General Grants feeling the fall out from Emterra strike

'Mega Bags' full of cardboard waiting to be bailed at General Grants in Sahali.

KAMLOOPS – The recycling is piling up in Kamloops as the Emterra Environmental strike enters its fifth week.

While people have been asked to store what they can, the balconies and garages of residents are no competition for the influx General Grants in Sahali is currently seeing.

“I had 26 pallets, and they left four because we literally filled up the truck,” Judith Jordan, manager of the General Grants in Sahali, says.

Usually the truck comes to pick up recycling every two weeks but with the volumes of recyclables coming through the location, the last truck was needed after ten days.

Jordan says before the strike her warehouse would average a pick up of 10 to 13 pallets of bailed cardboard and 'mega bags' of assorted recyclable materials. Since the strike began, her workload has effectively doubled.

She says she has had to turn away large amounts of cardboard and other recycling from businesses or apartment buildings because there simply is nowhere to put it.

Emterra Environmental, contracted to sort the city’s recycling, is currently in the midst of a labour dispute with its employees represented by the Steelworkers Union.

Many have stockpiled their goods, anticipating an earlier end to the strike, only for themselves to have run out of storage space over the last four weeks.

“We will continue to take residential recycling,” she says, but notes everything that comes into General Grants must be sorted.

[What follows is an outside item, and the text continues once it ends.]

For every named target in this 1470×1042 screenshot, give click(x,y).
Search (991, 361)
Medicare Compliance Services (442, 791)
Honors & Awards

Jordan says her and her staff have already run into residents unhappy with this rule.

“My garbage bins are locked for a reason. (One customer) didn’t feel like sorting it himself and threw his recycling in the garbage. Well, I was not impressed.” She adds.

Already stretched thin, her staff simply do not have the time to sort the extra recycling and respectfully ask people to bring their goods in already sorted.

 “I literally don’t have anybody,” Jordan says of extra staff.

General Grants makes 'almost nothing' sorting and bailing cardboard; their main revenues stem from pop bottles. The business cannot justify adding staff to cover the extra amounts of recycling because it would actually lose them money, she says. So for now, staff are just extra busy.

“If I don’t get to the cardboard today, I’ll bring it back inside and try to do it tomorrow; if I have the time,” Jordan says.

Public Works Director Jen Fretz says the city has a contract with Emterra Environmental for recycling processing and that is as far as its obligations lie. It has no plans to get involved in the labour dispute.

“Emterra's arrangement with their staff is separate from our agreement and as such, we will not be getting involved,” Fretz says.

In a recent release the city addressed concerns over refunds. While suggestions for refunds on recycling fees, which cost taxpayers about 63 cents per week, have been considered the city anticipates increased pickups when the strike is over, which will result in addional costs once the strike is over.